ELEZIONI 1963. Del resto a sostegno della necessità di un cambio di passo rispetto al passato arrivano anche i risultati delle elezioni politiche nell’aprile del 1963, che vedono la Democrazia cristiana perdere quattro punti percentuali rispetto al 1958. Da parte sua, Segni cerca di tenere fede a quanto dichiarato nel discorso di insediamento: pubblicamente si mostra equilibrato e imparziale, anche se le sue idee risultano ben chiare. La sua è una presidenza conservatrice e rigorosa, frenante rispetto all’avanzata delle forze di centrosinistra, attenta all’attuazione della Costituzione, ma anche propositiva soprattutto per quanto riguarda il funzionamento della macchina istituzionale.
SCONTRO CON NENNI. È Segni infatti a sollevare i problemi relativi al metodo di rinnovo dei giudici della Corte costituzionale con l’intento di avviare un processo di perfezionamento dell’ordinamento statale, a chiedere l’introduzione nella Costituzione del principio della non immediata rieleggibilità del capo dello Stato e a istituire l’ufficio del vicesegretario generale. Nei due anni e tre mesi del suo mandato, che si conclude nel 1964, lo statista si trova a scontrarsi con Moro, Saragat e Nenni e via via a comprendere, suo malgrado, che proprio il centrosinistra di Moro e Nenni è ormai inevitabile. Si preoccupa dell’avanzata del Partito comunista, ma molto di più del maggiore intervento dello Stato nell’economia.

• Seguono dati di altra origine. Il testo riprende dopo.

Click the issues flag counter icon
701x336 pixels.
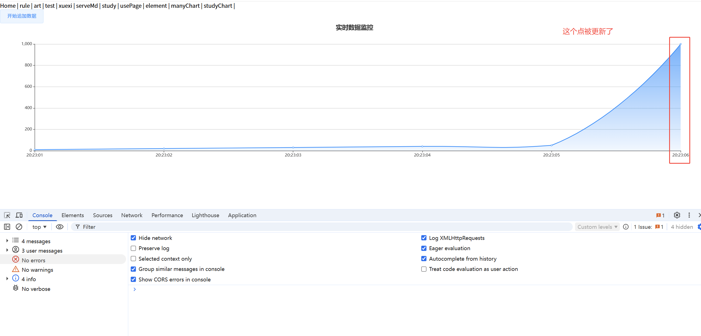point(660,216)
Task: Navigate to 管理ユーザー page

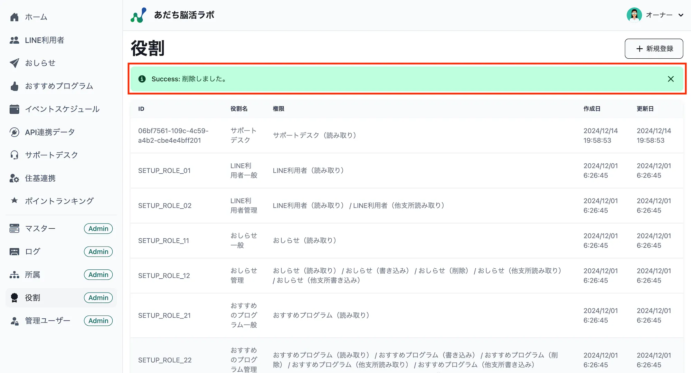Action: (47, 321)
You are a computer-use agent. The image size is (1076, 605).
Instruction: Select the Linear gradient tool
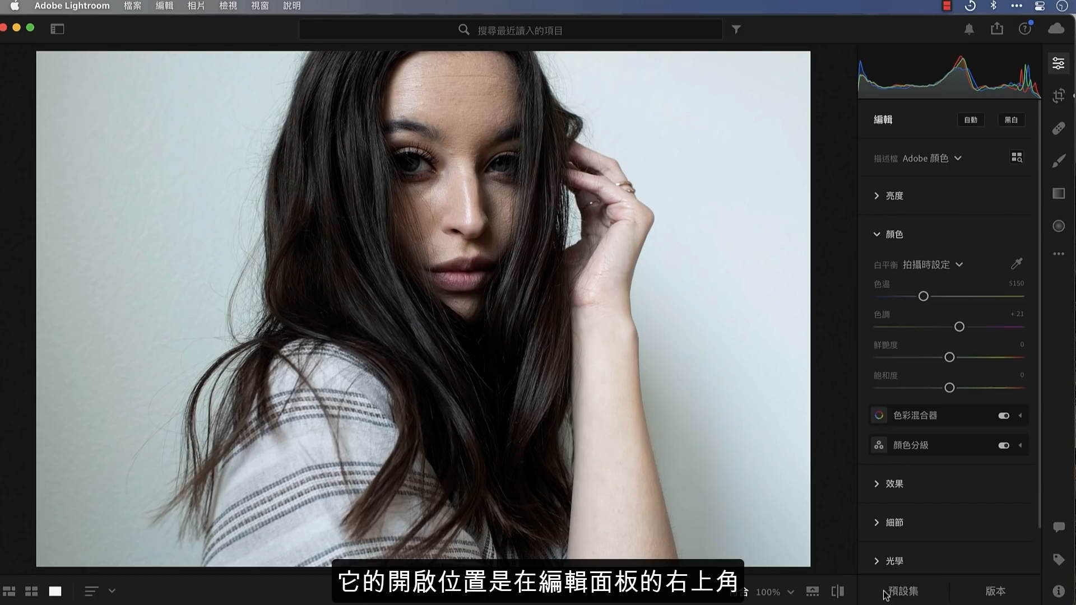coord(1059,193)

FASE CONVULSA. Al di là della fase convulsa per il Paese e per il partito che il politico sardo si trova ad affrontare nel suo ultimo incarico, preme evidenziare come la scelta di “non interferenza” espressa fin dall’inizio del mandato rappresenti un modo di esercizio che, nei confronti del governo e dei contrasti fra i partiti, dilata o restringe l’ampiezza della sua azione a seconda che questi contrasti siano o no in grado di assicurare tranquille e normali soluzioni politiche. Un atto di fiducia insomma e di responsabilizzazione verso un Paese che in quegli anni sta crescendo da parte di quello che Calamandrei, in una lettera inviata a Segni nel 1960, definisce «un signore in questo nostro mondo politico meschino e grossolano ove i più, pur di difendere una poltrona, sono pronti a basse umiliazioni».